— Data for processing —

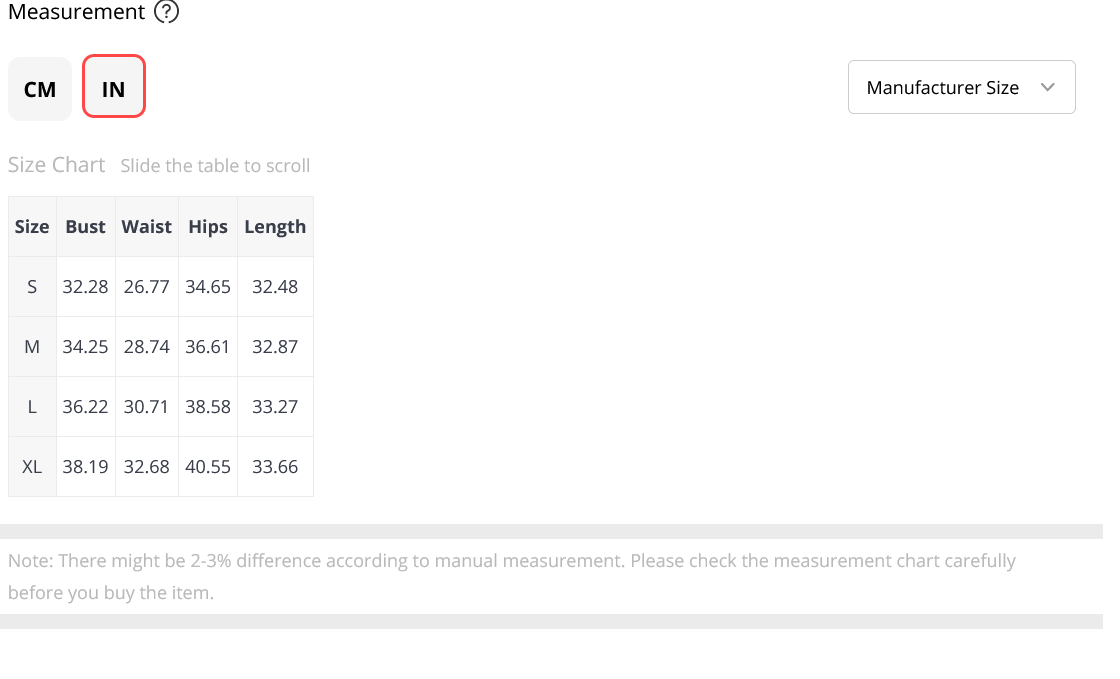
Task: Click the chevron arrow in Manufacturer Size box
Action: click(1047, 87)
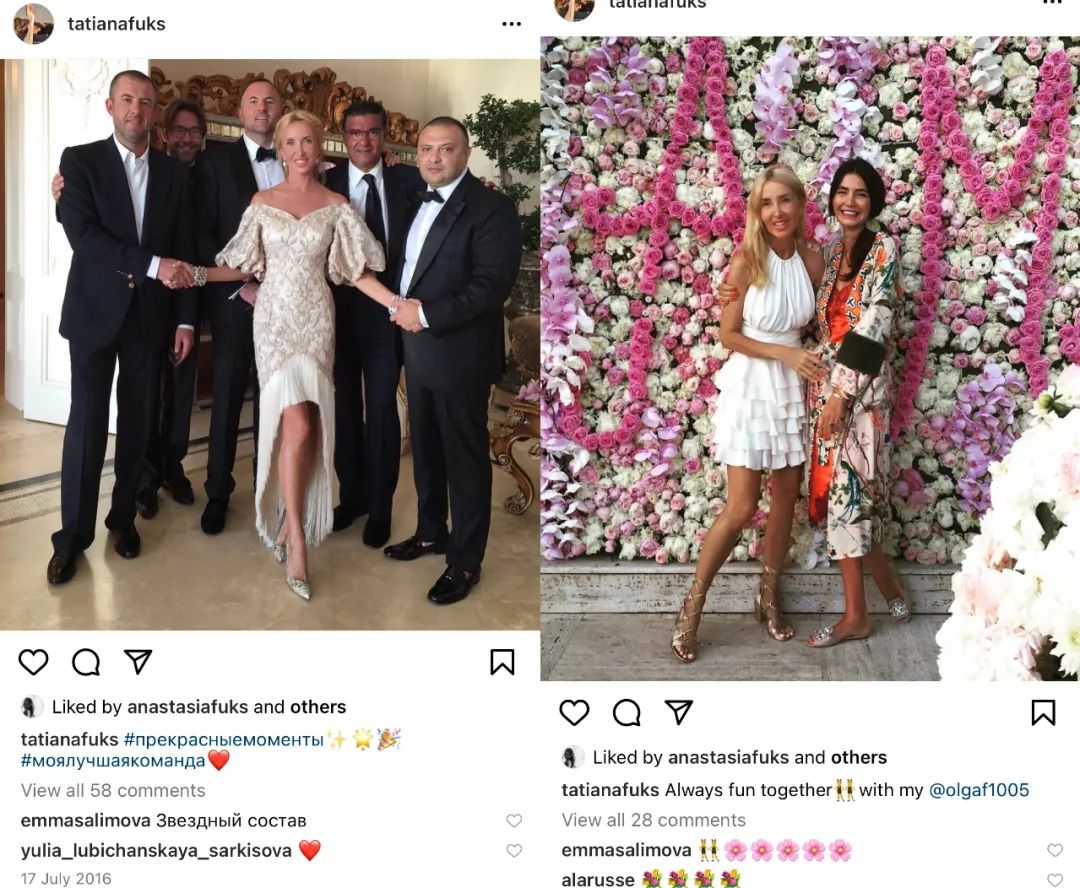Expand View all 28 comments
This screenshot has width=1080, height=888.
coord(654,820)
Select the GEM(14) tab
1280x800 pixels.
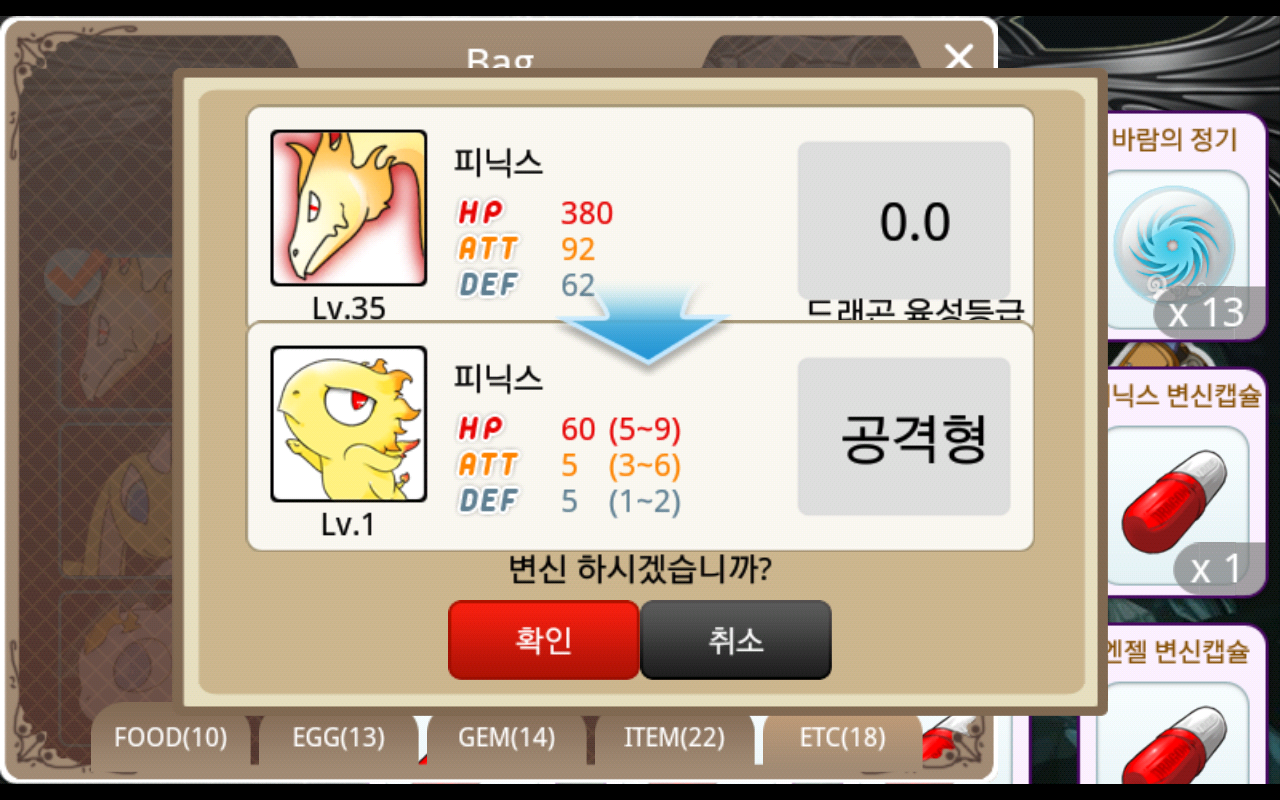tap(506, 738)
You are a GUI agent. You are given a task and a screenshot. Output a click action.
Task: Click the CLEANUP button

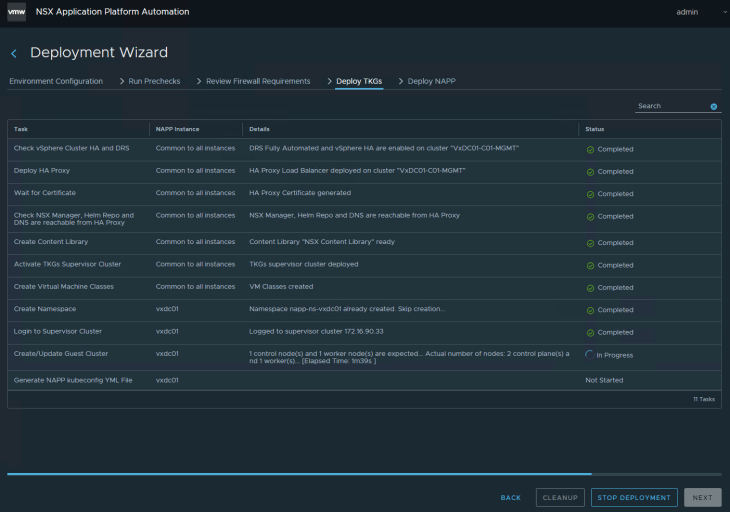tap(560, 497)
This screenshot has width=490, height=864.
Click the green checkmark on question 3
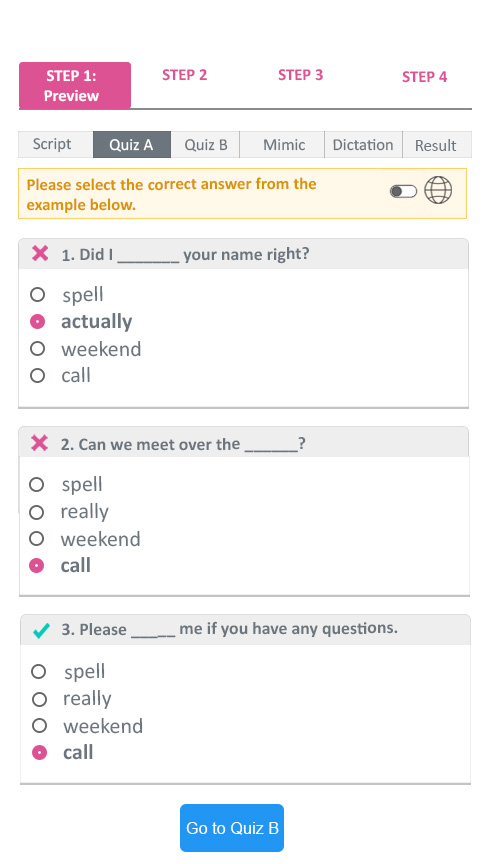pos(41,630)
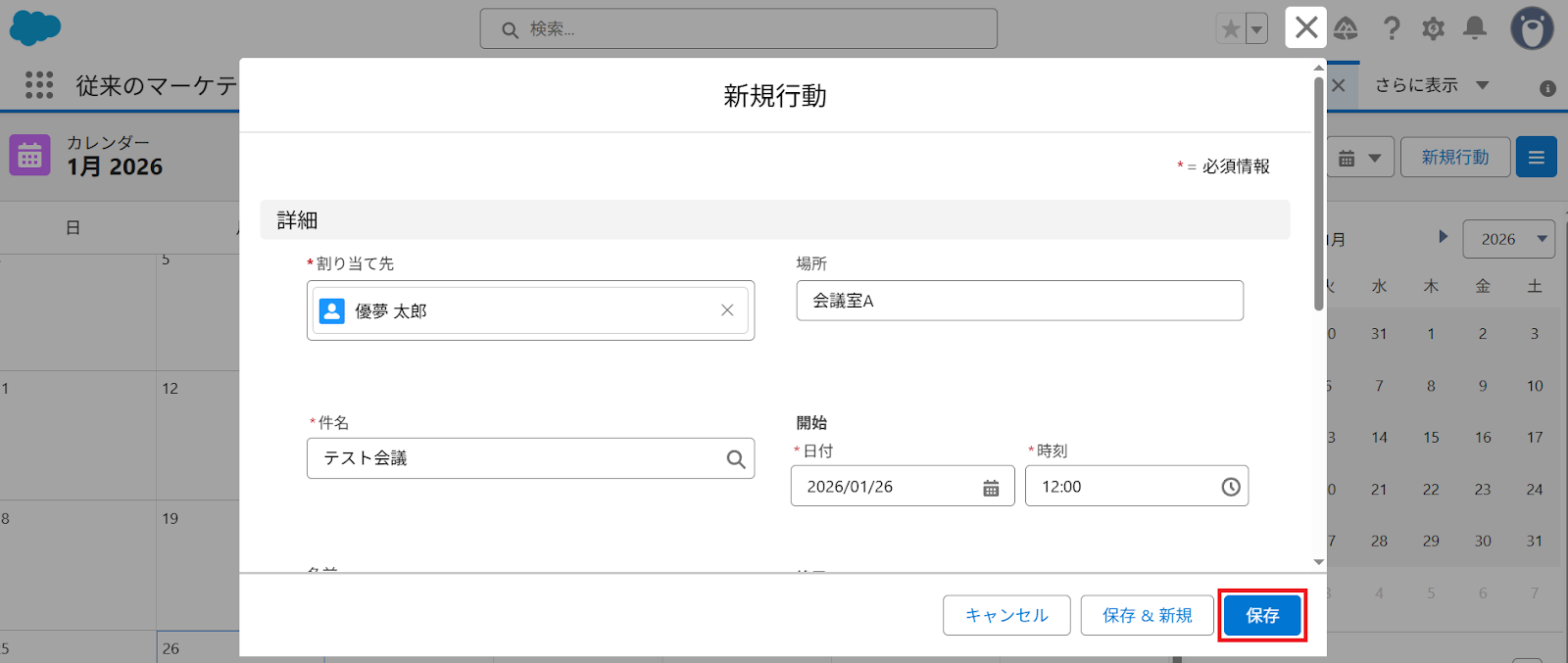Close the modal with the X icon

[x=1305, y=27]
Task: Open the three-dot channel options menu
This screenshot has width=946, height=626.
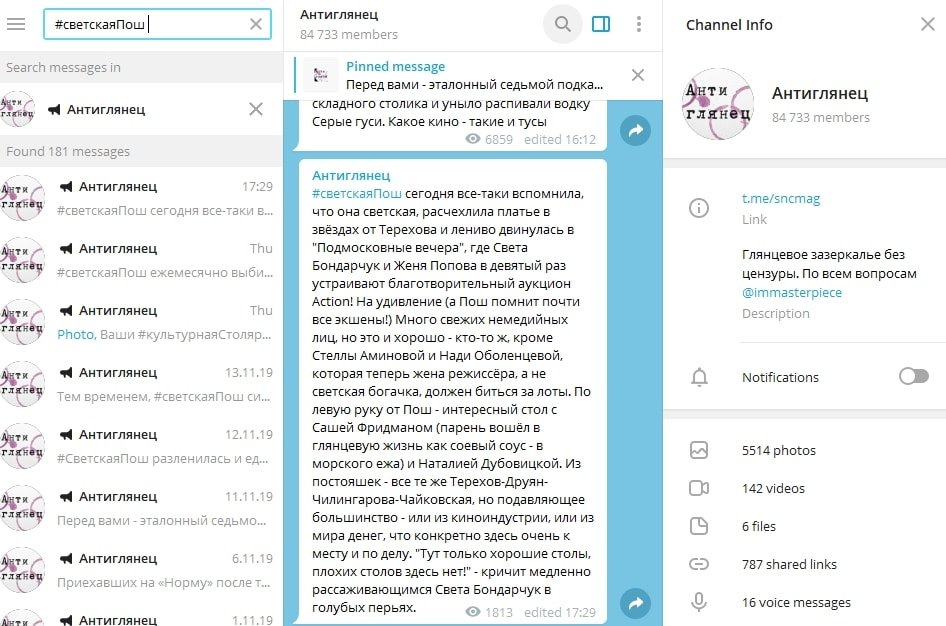Action: [x=639, y=24]
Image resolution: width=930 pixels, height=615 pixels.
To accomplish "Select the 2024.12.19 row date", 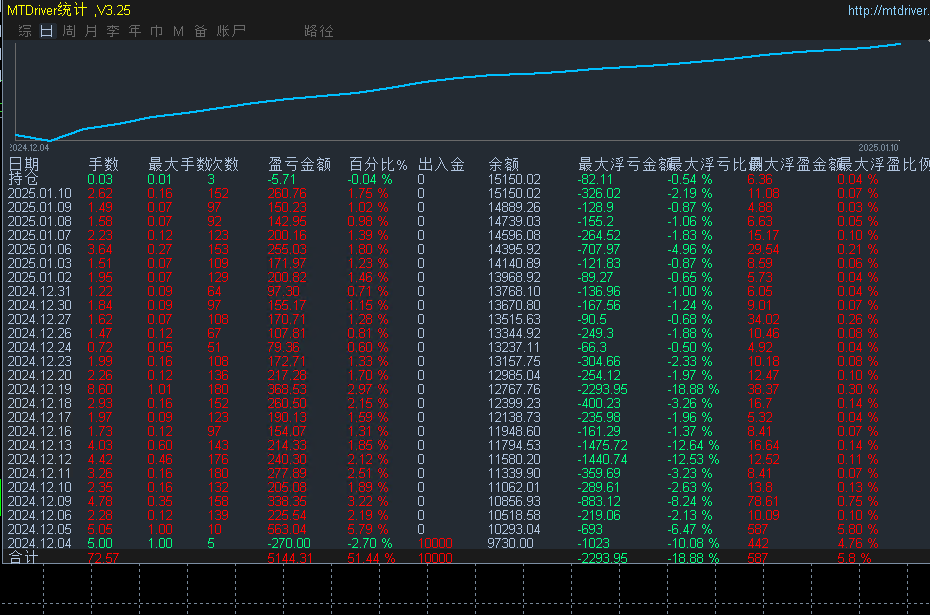I will point(40,389).
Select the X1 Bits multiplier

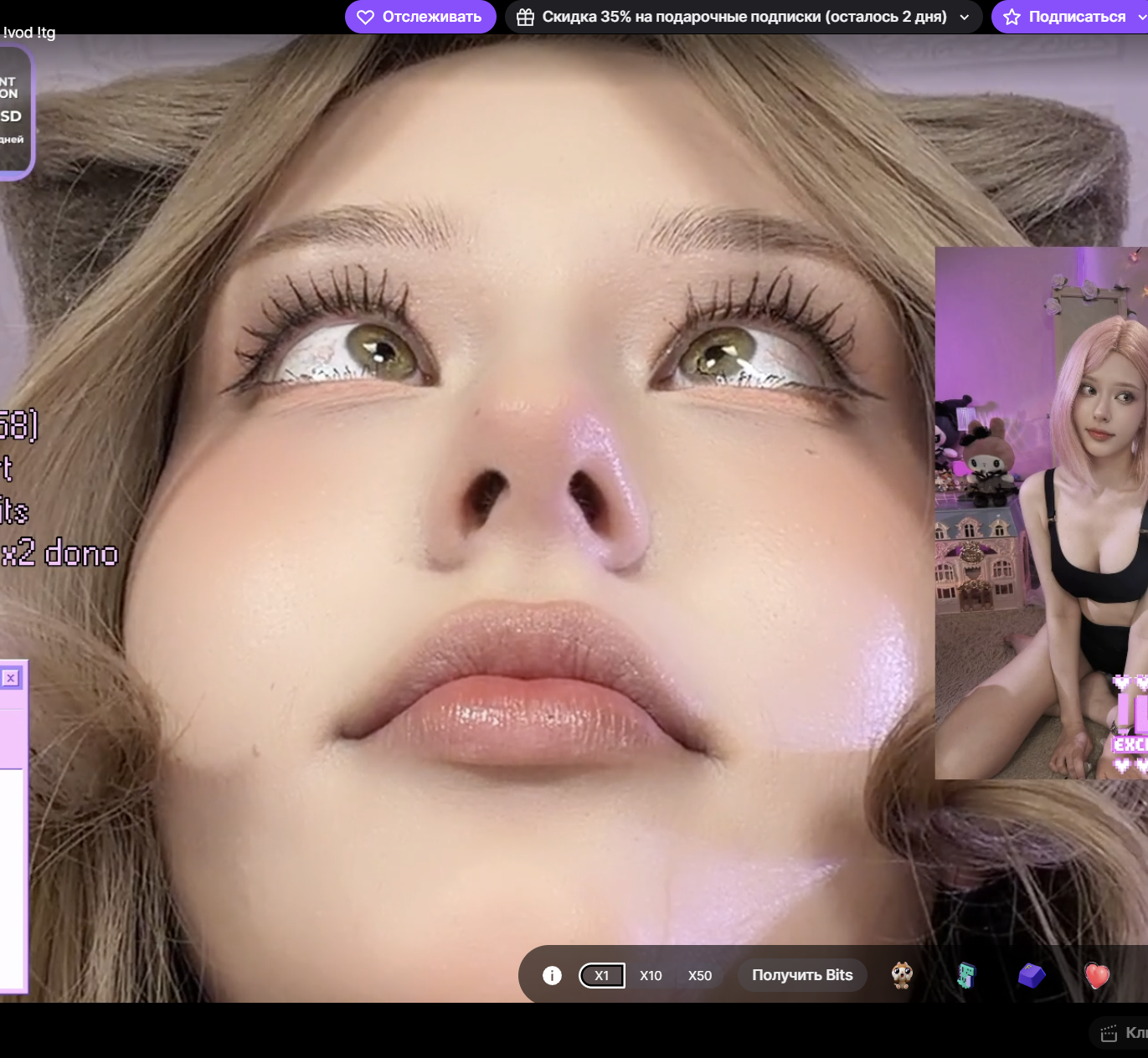click(601, 975)
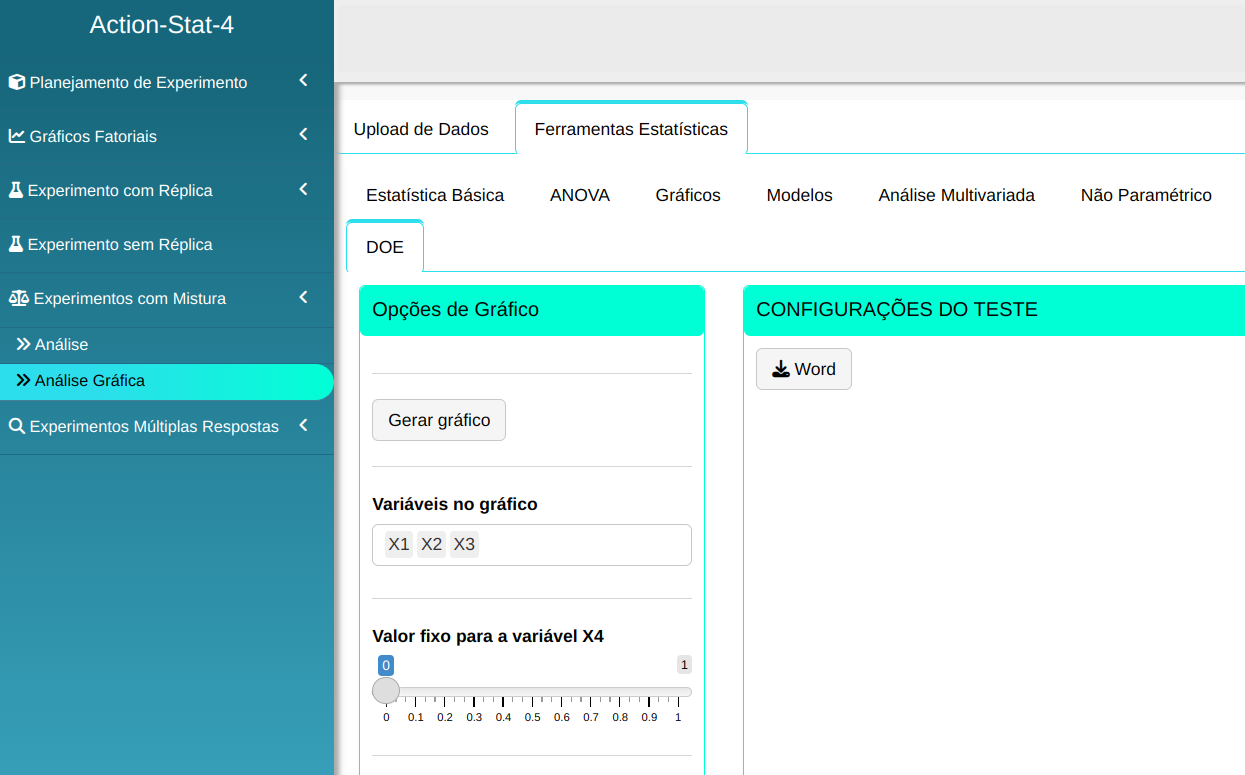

— What is expected —
An exact copy of the lines above from the one with "Select the GEM(14) tab" up to and including the one with "This screenshot has width=490, height=864." is required; reproduce only those lines, omitting all pictures.

— Solved exercise —
Select the GEM(14) tab
1280x800 pixels.
tap(506, 738)
You are a GUI agent. You are given a task and a screenshot. Output a click action.
Task: Click the CLEANUP button

tap(560, 497)
This screenshot has width=490, height=864.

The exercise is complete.